Доктор Сакс таится за углом моего рассудка.
СЦЕНА: Тень, замаскированная ночью, слетает к краю
песчаного откоса.
ЗВУК: В полумиле гавкает собака; и река.
ЗАПАХ: Сладкая песчаная роса.
ТЕМПЕРАТУРА: Летний полуночный морозец.
МЕСЯЦ: Конец августа, матч окончен, никаких больше хоумранов через центр таинства песка, наш Цирк,
наш ромб в песке, где в красноватых сумерках проходили
игры, — теперь это будет полет осенней птицы кар-кар,
что кричит своей тощей могилке в алабамских соснах.
ПРЕДПОЛОЖЕНИЕ: Доктор Сакс только что скрылся за откосом и отправился домой баиньки
* * *
От морщинистого гудрона с угла Муди начинается ее
пригородное восхожденье сквозь просоленные белые многоквартирки Потакетвилля до самого греческого пика на
границе Дракута, в диких лесах вокруг Лоуэлла, где греки-ветераны американской оккупации с Крита спешат ранней зарею с ведерком для козы на лугу — Луг называется
«Дракутский Тигр», это на нем мы поздним летом проводим громадные серии чемпионатов по бейсболу в серой когтеротой дождливой тьме Финалов, сентябрь, Лео
Мартин питчер, Джин Плуфф шортстоп, Джо Плуфф (в
мягких ссаках дождичка) временно играет на правом крае
(впоследствии Поль Болдьё, п., Джек Дулуоз, к., великая
батарея, да еще и когда лето как раз опять раскаляется
и пылит) — Муди-стрит достигает вершины холма и озирает эти греческие фермы и, вмешиваясь в
деревянные жилые коттеджики на унылых окраинах полей мартовски-старого ноября, что обрушивает свои розги
на очерк горки в серебряном сумракопаде, хрось. Дракутские Тигры сидят тут под каменностеной, за ними еще
и дороги к Сосновому ручью, а дикий темный Лоуэлл до
того меня поглотил, что обрек на свою пропахность полояйц, — Муди-стрит, которая начинается воровским притоном у Ратуши, заканчивается среди мячегонов на ветреной горке (все ревет, как в Денвере, Миннеаполисе,
Сент-Поле, геройствами десяти тысяч титанов бильярда,
поля и веранды) (слышите, охотники трещат ружьями в
костлявых черных кустарниках, готовя своим моторам
оленьи укрытия) — вверх ползет старушка Муди-стрит,
мимо Гершома, Маунт-Вернон и дальшее, дабы затеряться в конце линии, верхушка столба на стрелке в трамвайные дни, а ныне там водитель автобуса поглядывает
на желтые наручные часы — потерявшись в березняках
вороньих времен.

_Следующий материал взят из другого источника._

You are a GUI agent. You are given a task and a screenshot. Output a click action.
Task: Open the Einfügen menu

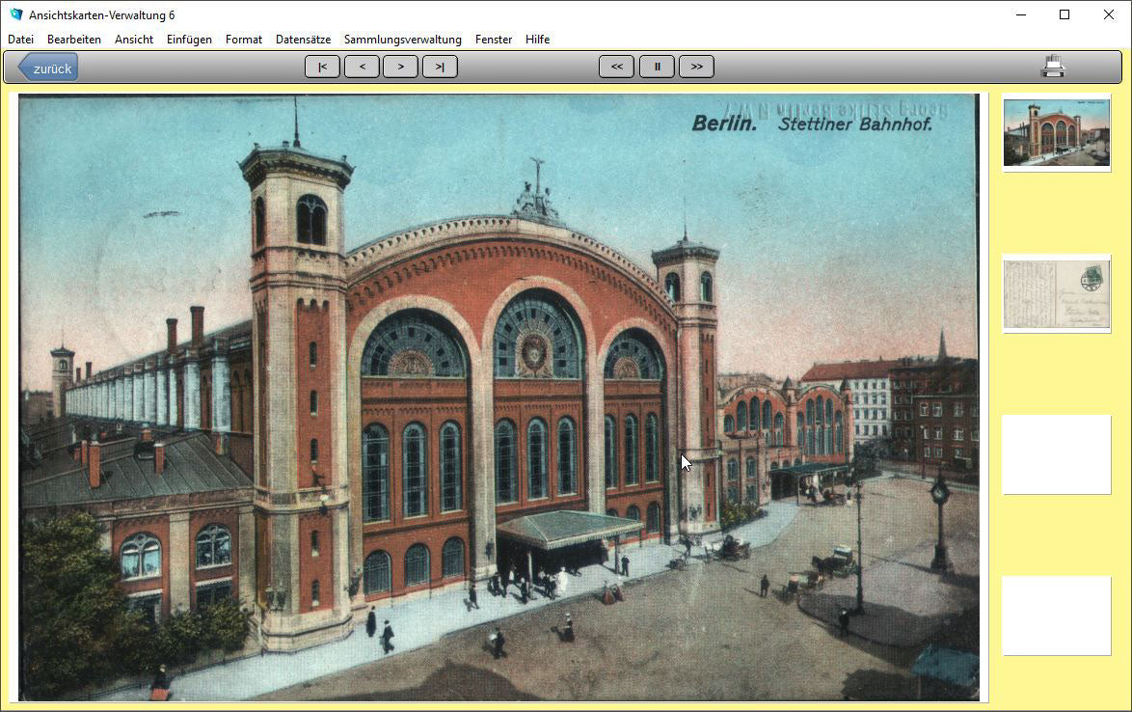click(x=189, y=40)
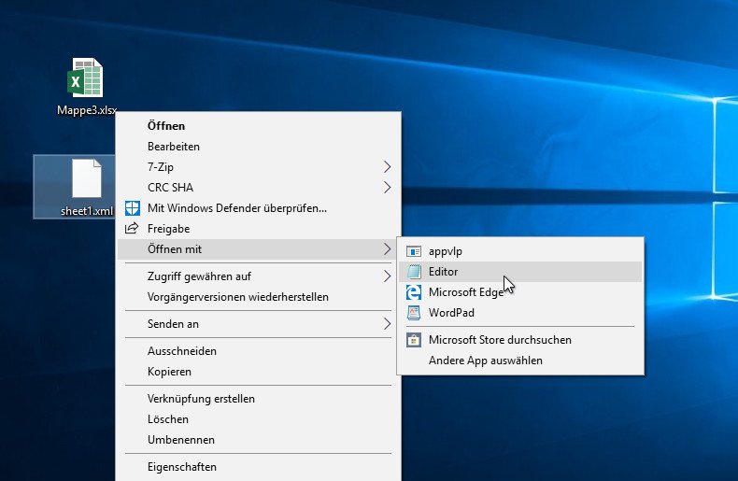Click the WordPad icon

[414, 313]
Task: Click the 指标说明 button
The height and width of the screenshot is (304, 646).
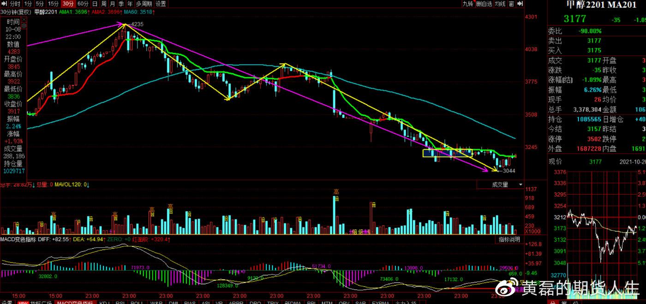Action: (509, 239)
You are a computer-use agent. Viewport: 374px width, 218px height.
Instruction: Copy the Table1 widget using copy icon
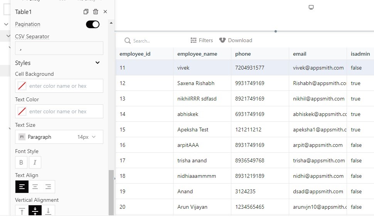tap(86, 12)
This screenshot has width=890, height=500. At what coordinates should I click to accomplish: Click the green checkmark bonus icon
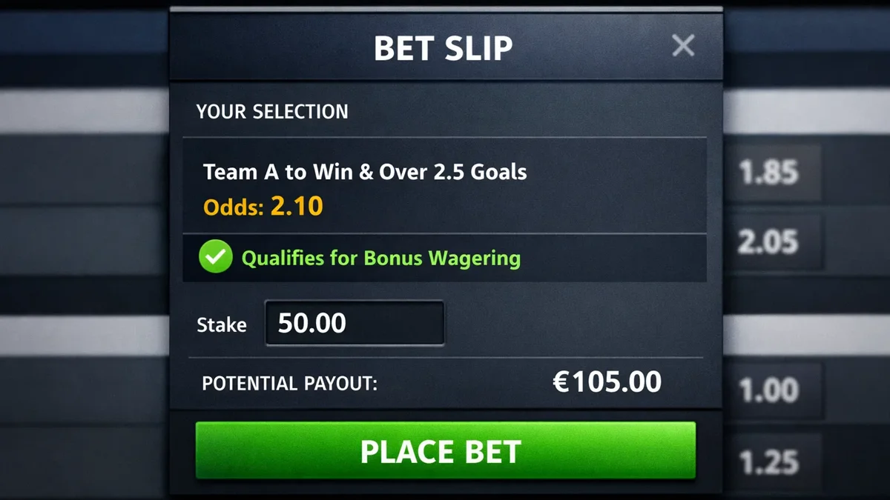click(x=216, y=257)
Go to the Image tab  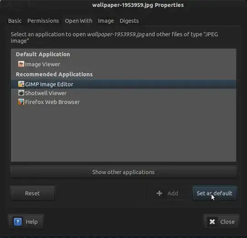[x=106, y=21]
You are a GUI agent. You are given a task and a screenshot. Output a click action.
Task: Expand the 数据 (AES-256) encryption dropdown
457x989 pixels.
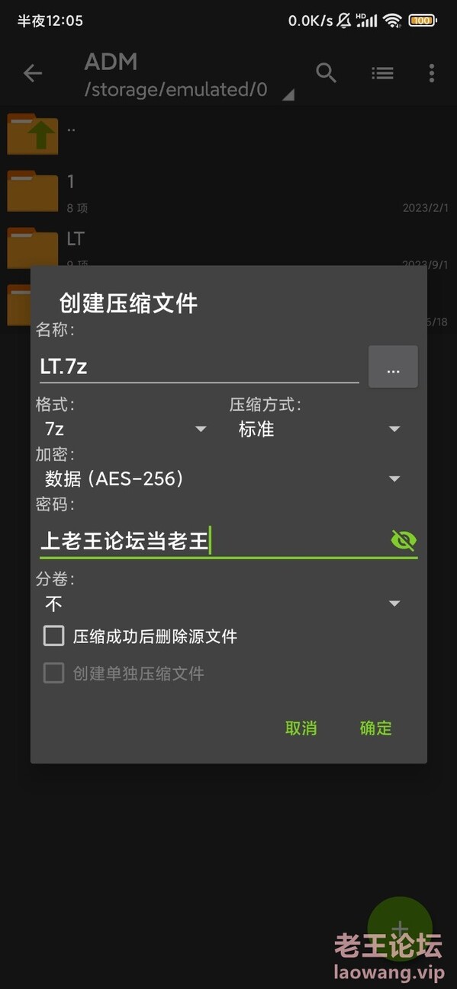pyautogui.click(x=223, y=478)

Там можно повернуться и обозреть весь
Лоуэлл, сухой, холоднющей ночью после метели, в колючей синекраей ночи, что чеканит свой старый розовый
лик часов Ратуши на черносливине ночи теми мигающими звездами; из Биллирики ветер принесло, обдувая солнечными суховеями влажные вьюготучи, а от него буря
улеглась и возникли новости; видно весь Лоуэлл…
Выживший в бурю, весь белый и по-прежнему голосит.